Rspec Without db:test:prepare
By Phil Matarese on April 23rd, 2008
First Things First
Once upon a time, after deploying an Rspec'd app for the first time, we wanted to run all the specs on our staging server to see that everything was running as expected. Only, there was a problem with dependencies.
At the time we had a pretty gross, gem-dependency soup cooking up in our app. We had rspec as a frozen gem and rspec_on_rails as a plugin, and this was causing (unconfirmed) load-order problems for rake. After checking the rspec documentation again, we changed rspec from a gem to a plugin, which straightened everything out (I think).
The Basics
Basically, our current setup is to have piston (essential for plugin management), rcov (keep the coverage above 50% or the bus blows up), and ZenTest (because autotest is fun) installed locally as gems on all development machines - there is no reason for us to use these on our production or staging servers. Within the app we have rspec_on_rails, rspec_autotest, and rails_rcov (which uses magic) installed in the plugins directory (under the watchful eye of piston.) These are part of the app, not only because the rspec docs like it that way, but because we'd like to ensure all the tests pass after a deployment. Everything is all nice and neat now. Shouldn't have anymore problems. Nope. No sir. No way. Uh-uh.
The Problem
When running rake spec, the database can't be found. But... we installed it... right? Of course, it's right there. And... the permissions? They're good, too. Uhh... Hey, did that say the "development" database can't be found? What the...
Unbeknownst to us, the spec task had as a prerequisite db:test:prepare, which takes a schema_dump from the development database and uses it to create a test database. This is something we don't need. Unfortunately, there's no option or flag that you can use to disable this prerequisite.
The Solution
So this one got a little hairy. The load order for rake tasks is rails, custom code in lib/tasks/*, and then rspec. So, I couldn't drop the spec prerequisites with my custom code, because they didn't exist yet. My first attempt to solve this involved wiping out db:test:prepare completely, no matter what. I was a bit hesitant to do this, because it had nothing to do with what I was really trying to accomplish – I've got nothing against db:test:prepare, I just want it decoupled from rspec.
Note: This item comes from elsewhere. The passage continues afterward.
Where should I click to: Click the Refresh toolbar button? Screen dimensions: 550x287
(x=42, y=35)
Here is our current solution which only wipes out db:test:prepare when the spec task is invoked. Not only does this solve the problem of testing on a staging server, but it also speeds up testing in our local development environments. Enjoy.
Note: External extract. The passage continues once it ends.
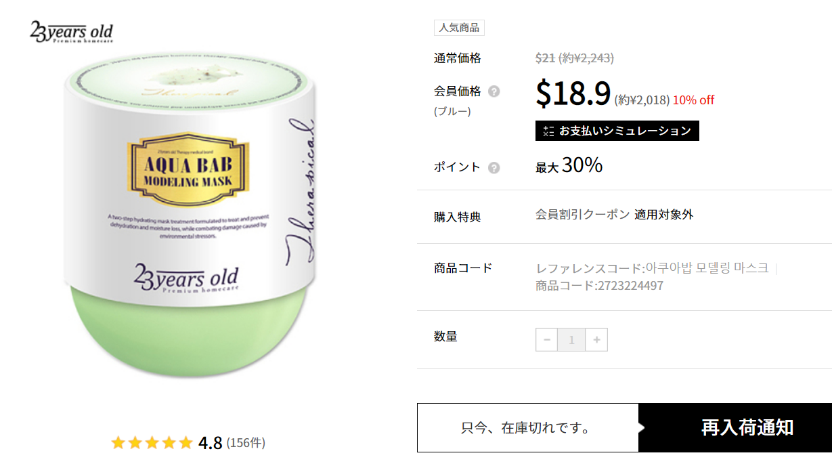Screen dimensions: 832x468
Task: Decrease quantity with the minus button
Action: [x=547, y=339]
1 # bock_db_test_prepare.rb
2
3 # without this, you could never
4 # remove elements of a task
5 class Rake::Task
6 def clear_it
7 @actions.clear
8 @prerequisites.clear
9 end
10 end
11
12 # set up the blocking as a rake task,
13 # so we can add it as a prereq to spec
14 namespace :ap do
15 namespace :spec do
16 task :skip_db_test_prepare do
17 Rake::Task['db:test:prepare'].clear_it
18 end
19 end
20 end
21
22 # block it!
23 task :spec => 'ap:spec:skip_db_test_prepare' The final line works even though the spec task doesn't exist yet. Essentially, our custom code creates an empty spec task with our single prerequisite. When rspec loads, the real task and prerequisites will be appended after ours. Success.